SQL

SELECT

Introduction#

The SELECT statement is at the heart of most SQL queries. It defines what result set should be returned by the query, and is almost always used in conjunction with the FROM clause, which defines what part(s) of the database should be queried.

Syntax#

  • SELECT [DISTINCT] [column1] [, [column2] … ]
    FROM [table]
    [ WHERE condition ]
    [ GROUP BY [column1] [, [column2] … ]

    [ HAVING [column1] [, [column2] … ]

    [ ORDER BY ASC | DESC ]

Remarks#

SELECT determines which columns’ data to return and in which order FROM a given table (given that they match the other requirements in your query specifically - where and having filters and joins).

SELECT Name, SerialNumber
FROM ArmyInfo

will only return results from the Name and Serial Number columns, but not from the column called Rank, for example

SELECT *
FROM ArmyInfo

indicates that all columns will be returned. However, please note that it is poor practice to SELECT * as you are literally returning all columns of a table.

Using the wildcard character to select all columns in a query.

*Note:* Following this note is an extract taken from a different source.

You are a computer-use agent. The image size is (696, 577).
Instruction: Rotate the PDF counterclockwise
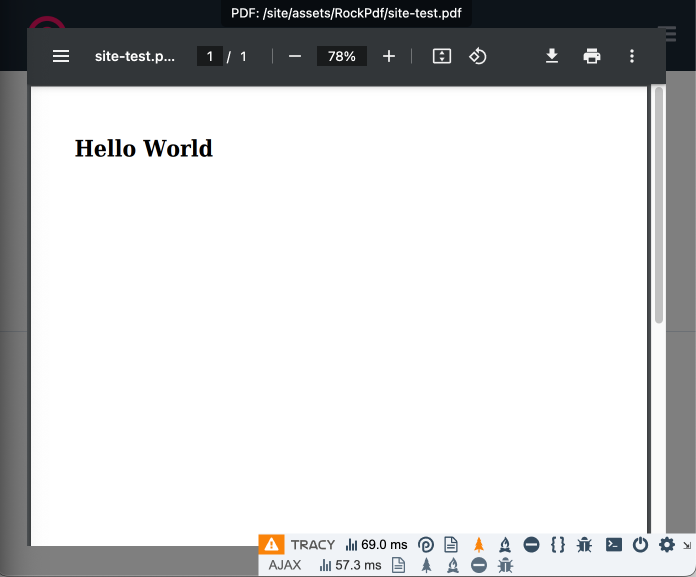[478, 56]
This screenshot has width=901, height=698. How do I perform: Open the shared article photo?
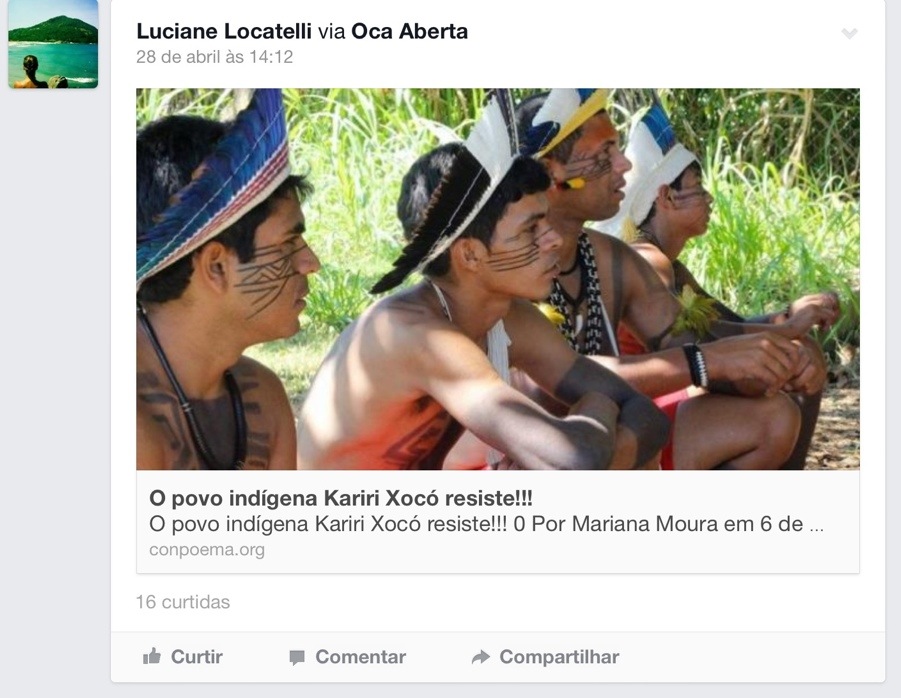[498, 279]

Consider a database with the following two tables.

Employees table:

Id FName LName DeptId
1 James Smith 3
2 John Johnson 4

Departments table:

Id Name
1 Sales
2 Marketing
3 Finance
4 IT

Simple select statement

* is the wildcard character used to select all available columns in a table.

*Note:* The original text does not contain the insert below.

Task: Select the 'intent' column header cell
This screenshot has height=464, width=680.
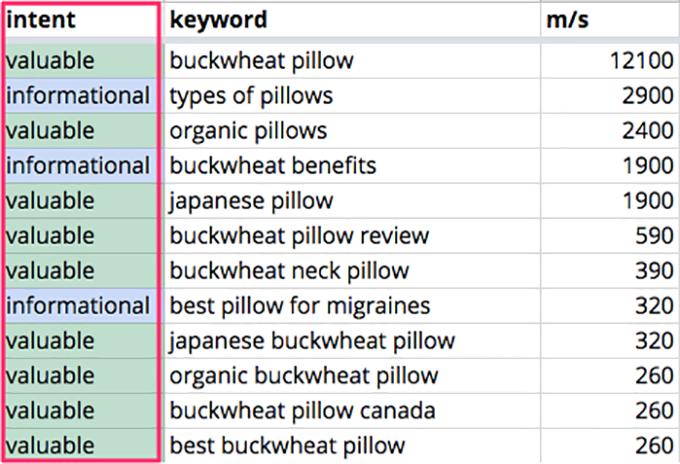Action: 81,20

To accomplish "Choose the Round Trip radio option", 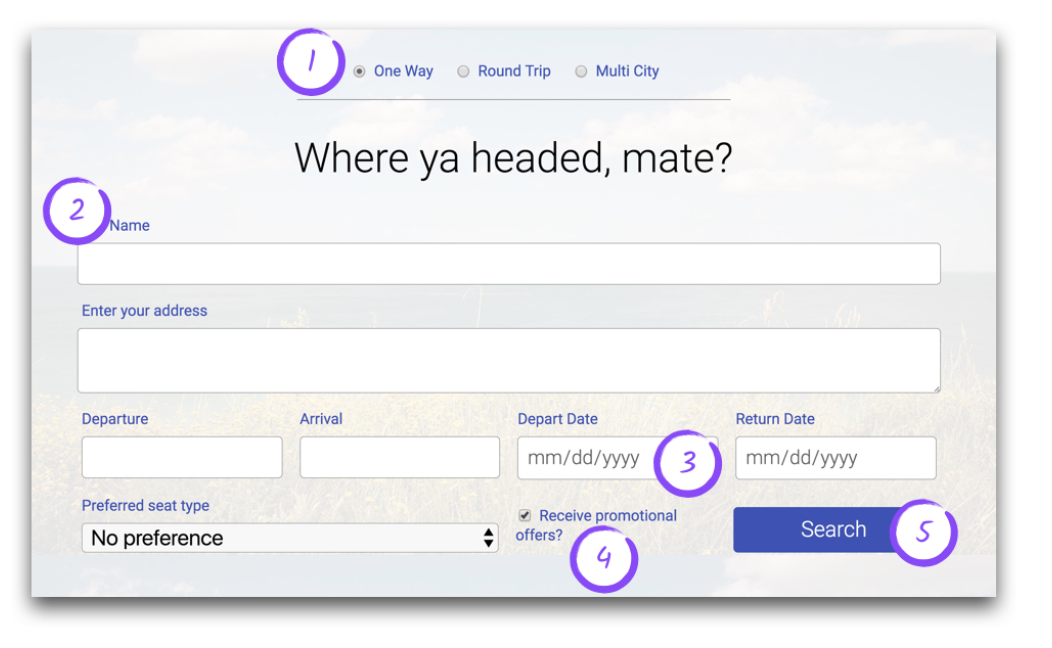I will click(x=463, y=71).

When used as a substitute for explicit column names, it returns all columns in all tables that a query is selecting FROM. This effect applies to all tables the query accesses through its JOIN clauses.

Consider the following query:

SELECT * FROM Employees

It will return all fields of all rows of the Employees table:

Id FName LName DeptId
1 James Smith 3
2 John Johnson 4

Dot notation

To select all values from a specific table, the wildcard character can be applied to the table with dot notation.

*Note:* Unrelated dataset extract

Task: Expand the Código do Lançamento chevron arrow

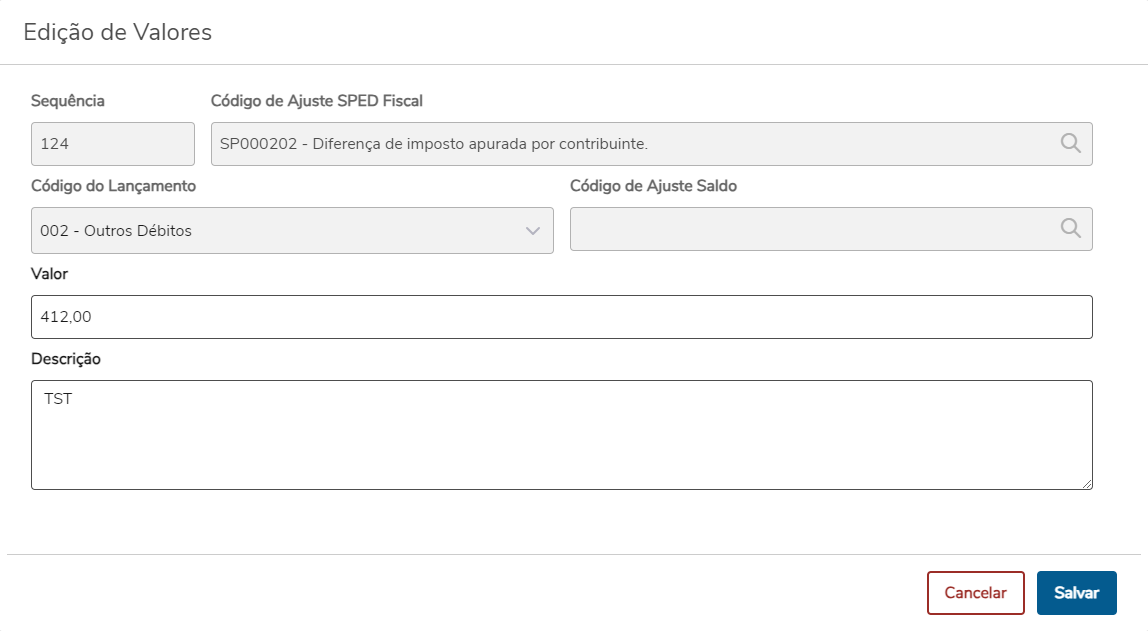Action: pos(533,231)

Consider the following query:

SELECT 
    Employees.*, 
    Departments.Name
FROM 
    Employees
JOIN 
    Departments 
    ON Departments.Id = Employees.DeptId

This will return a data set with all fields on the Employee table, followed by just the Name field in the Departments table:

Id FName LName DeptId Name
1 James Smith 3 Finance
2 John Johnson 4 IT

Warnings Against Use

It is generally advised that using * is avoided in production code where possible, as it can cause a number of potential problems including:

  1. Excess IO, network load, memory use, and so on, due to the database engine reading data that is not needed and transmitting it to the front-end code. This is particularly a concern where there might be large fields such as those used to store long notes or attached files.
  2. Further excess IO load if the database needs to spool internal results to disk as part of the processing for a query more complex than SELECT <columns> FROM <table>.
  3. Extra processing (and/or even more IO) if some of the unneeded columns are:
    • computed columns in databases that support them
    • in the case of selecting from a view, columns from a table/view that the query optimiser could otherwise optimise out
  4. The potential for unexpected errors if columns are added to tables and views later that results ambiguous column names. For example SELECT * FROM orders JOIN people ON people.id = orders.personid ORDER BY displayname - if a column column called displayname is added to the orders table to allow users to give their orders meaningful names for future reference then the column name will appear twice in the output so the ORDER BY clause will be ambiguous which may cause errors (“ambiguous column name” in recent MS SQL Server versions), and if not in this example your application code might start displaying the order name where the person name is intended because the new column is the first of that name returned, and so on.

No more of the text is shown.